Where the string "value" shows up in a line of the records, copy that line.

Start of Block

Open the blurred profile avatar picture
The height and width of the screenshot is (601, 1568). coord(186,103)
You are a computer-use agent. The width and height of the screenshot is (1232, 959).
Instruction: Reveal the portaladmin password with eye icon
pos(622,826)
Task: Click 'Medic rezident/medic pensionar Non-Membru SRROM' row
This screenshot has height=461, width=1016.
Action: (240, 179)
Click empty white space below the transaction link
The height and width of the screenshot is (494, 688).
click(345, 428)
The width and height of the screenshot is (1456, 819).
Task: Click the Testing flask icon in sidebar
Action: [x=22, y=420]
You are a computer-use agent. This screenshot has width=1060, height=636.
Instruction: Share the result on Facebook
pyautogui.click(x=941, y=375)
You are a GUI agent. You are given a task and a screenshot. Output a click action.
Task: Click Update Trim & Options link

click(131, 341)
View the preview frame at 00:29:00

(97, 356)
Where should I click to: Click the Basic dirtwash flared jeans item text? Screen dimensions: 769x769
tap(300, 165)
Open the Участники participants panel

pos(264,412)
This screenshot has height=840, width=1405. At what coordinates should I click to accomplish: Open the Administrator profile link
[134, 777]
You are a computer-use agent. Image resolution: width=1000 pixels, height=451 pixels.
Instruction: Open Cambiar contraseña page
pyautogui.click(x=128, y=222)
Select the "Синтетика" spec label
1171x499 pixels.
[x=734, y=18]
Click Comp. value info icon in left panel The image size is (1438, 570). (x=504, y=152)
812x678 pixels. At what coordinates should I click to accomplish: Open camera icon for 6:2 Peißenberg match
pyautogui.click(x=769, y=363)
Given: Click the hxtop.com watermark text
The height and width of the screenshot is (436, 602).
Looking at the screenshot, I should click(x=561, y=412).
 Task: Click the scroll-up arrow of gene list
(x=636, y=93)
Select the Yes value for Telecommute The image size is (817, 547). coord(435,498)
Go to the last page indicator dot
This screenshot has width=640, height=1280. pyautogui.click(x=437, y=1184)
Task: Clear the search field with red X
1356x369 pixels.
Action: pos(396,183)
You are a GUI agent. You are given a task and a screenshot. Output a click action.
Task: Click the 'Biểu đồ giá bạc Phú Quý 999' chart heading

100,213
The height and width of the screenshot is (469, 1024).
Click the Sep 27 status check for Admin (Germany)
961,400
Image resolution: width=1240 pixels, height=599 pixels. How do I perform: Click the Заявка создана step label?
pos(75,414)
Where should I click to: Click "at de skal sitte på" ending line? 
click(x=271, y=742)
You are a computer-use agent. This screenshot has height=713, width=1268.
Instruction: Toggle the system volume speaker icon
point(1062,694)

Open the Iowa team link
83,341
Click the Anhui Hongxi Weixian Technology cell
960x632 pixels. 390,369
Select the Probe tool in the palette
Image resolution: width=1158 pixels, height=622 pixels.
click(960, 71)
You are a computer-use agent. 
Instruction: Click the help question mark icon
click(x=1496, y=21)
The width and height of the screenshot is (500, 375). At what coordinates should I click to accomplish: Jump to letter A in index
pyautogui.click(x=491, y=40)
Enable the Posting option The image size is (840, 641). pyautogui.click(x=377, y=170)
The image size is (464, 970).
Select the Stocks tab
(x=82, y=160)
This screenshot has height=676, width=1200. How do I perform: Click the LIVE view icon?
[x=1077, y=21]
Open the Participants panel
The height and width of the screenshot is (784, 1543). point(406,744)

End of Block

- **ANSWER FOR THE TASK**:
Click Comp. value info icon in left panel The image size is (1438, 570). (x=504, y=152)
Select the Yes value for Telecommute The image size is (817, 547). coord(435,498)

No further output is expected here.